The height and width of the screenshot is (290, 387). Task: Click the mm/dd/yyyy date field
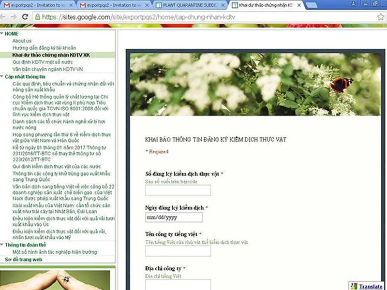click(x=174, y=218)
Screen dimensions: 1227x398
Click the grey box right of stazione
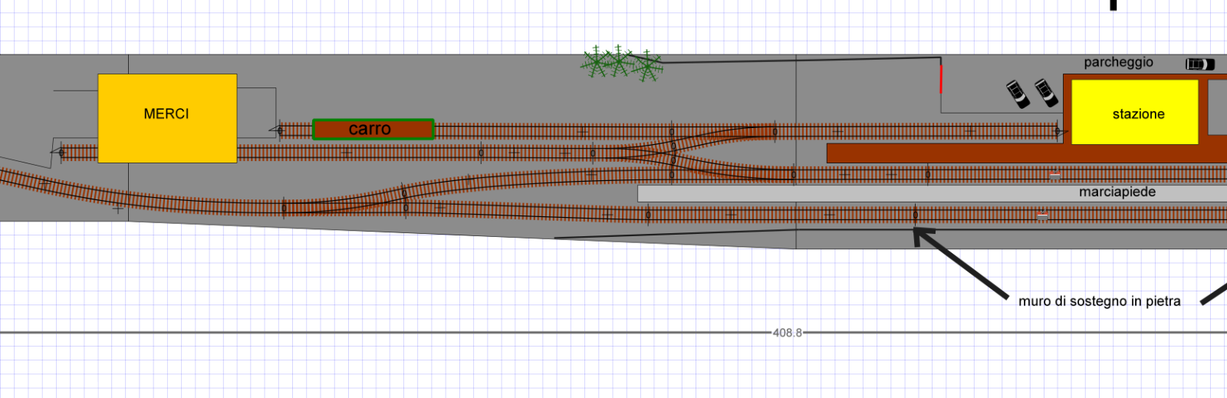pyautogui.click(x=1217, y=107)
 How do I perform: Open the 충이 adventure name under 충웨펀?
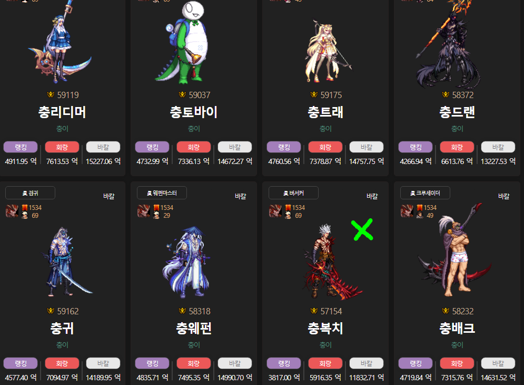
- - -
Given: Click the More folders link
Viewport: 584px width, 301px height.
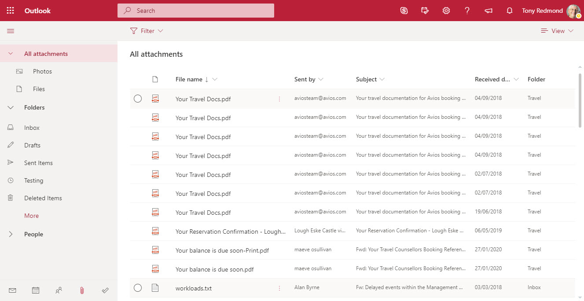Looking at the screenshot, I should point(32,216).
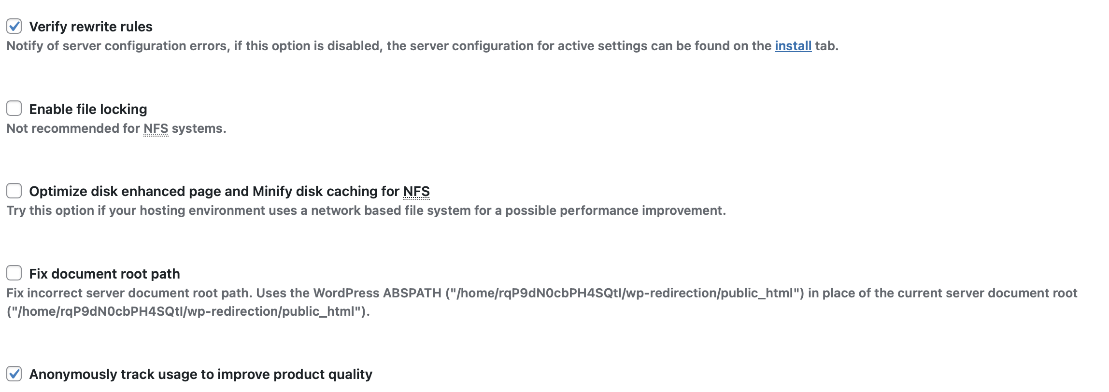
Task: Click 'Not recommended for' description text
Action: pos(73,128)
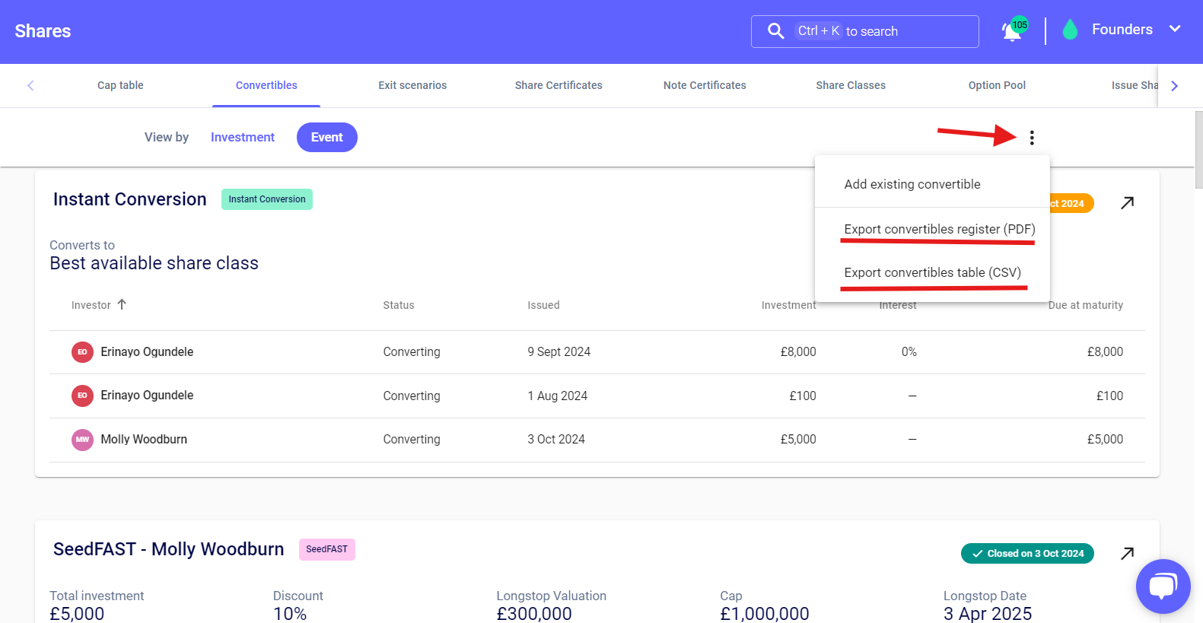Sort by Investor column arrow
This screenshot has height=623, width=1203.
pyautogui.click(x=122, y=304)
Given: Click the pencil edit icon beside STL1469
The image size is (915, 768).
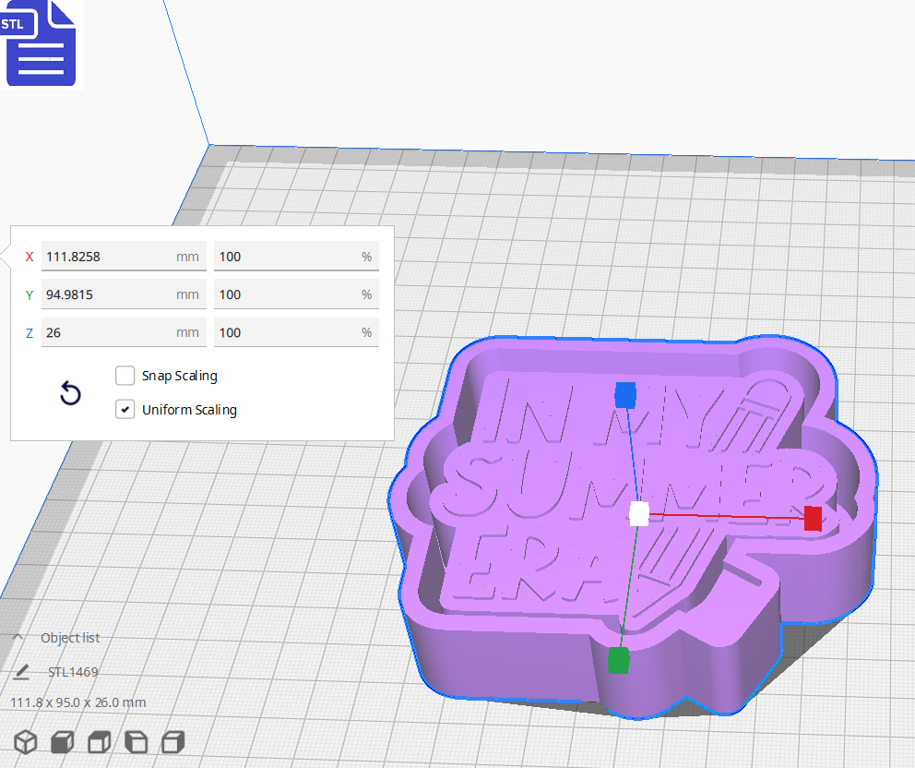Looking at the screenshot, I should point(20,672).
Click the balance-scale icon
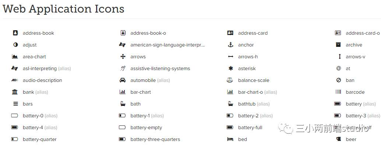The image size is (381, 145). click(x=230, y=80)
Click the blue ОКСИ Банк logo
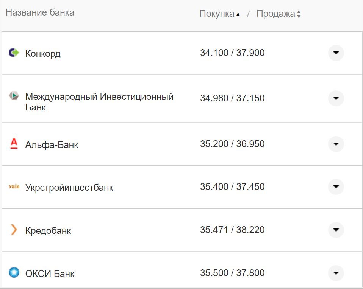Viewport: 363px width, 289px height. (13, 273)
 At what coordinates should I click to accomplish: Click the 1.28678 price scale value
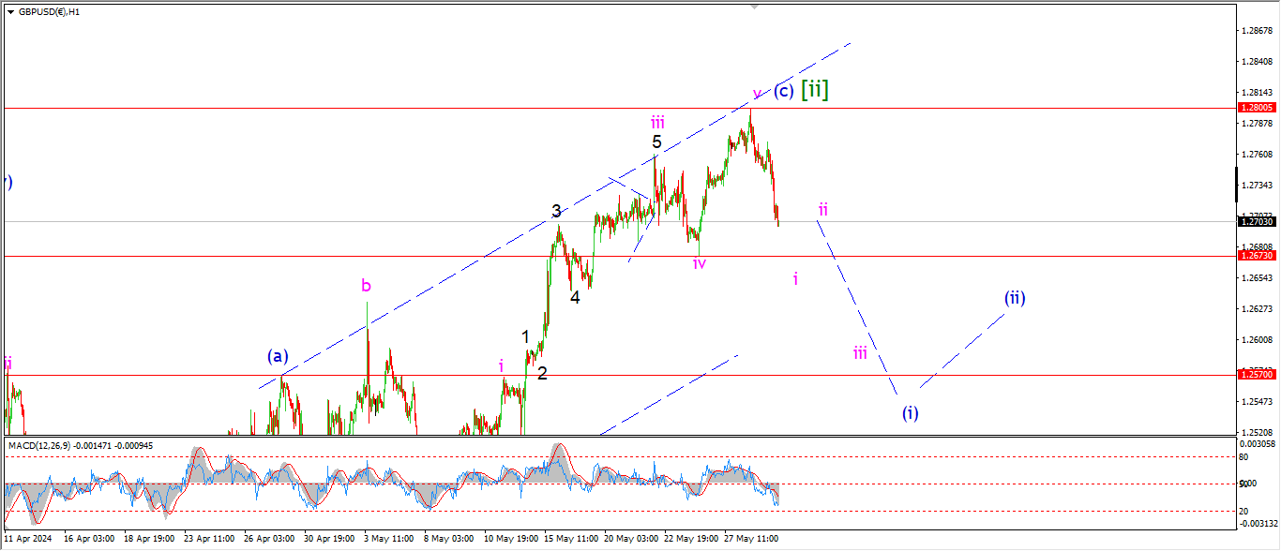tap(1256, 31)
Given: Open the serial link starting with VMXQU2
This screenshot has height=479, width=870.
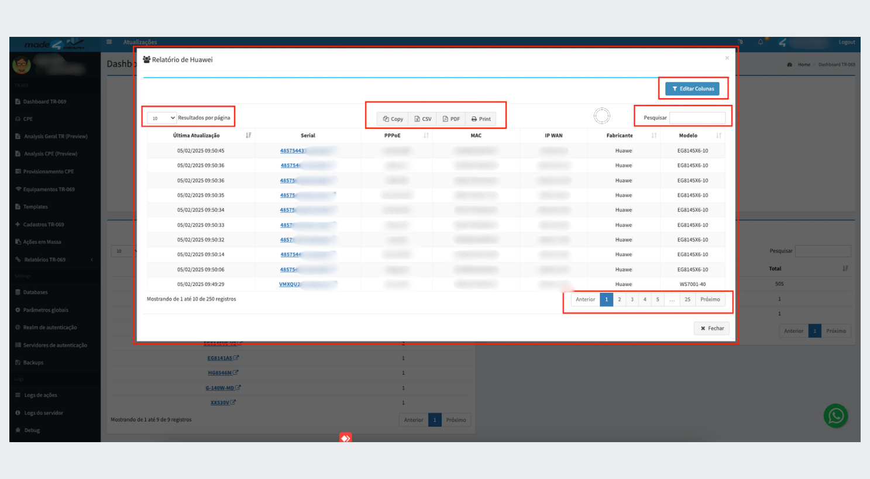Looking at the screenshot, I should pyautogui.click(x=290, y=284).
- - -
= How to complete this task =
Would you filter the records and copy each line that contains the word "Open"?

= Response to this task =
 How do I perform: Open the 충이 adventure name under 충웨펀?
Given: Open the serial link starting with VMXQU2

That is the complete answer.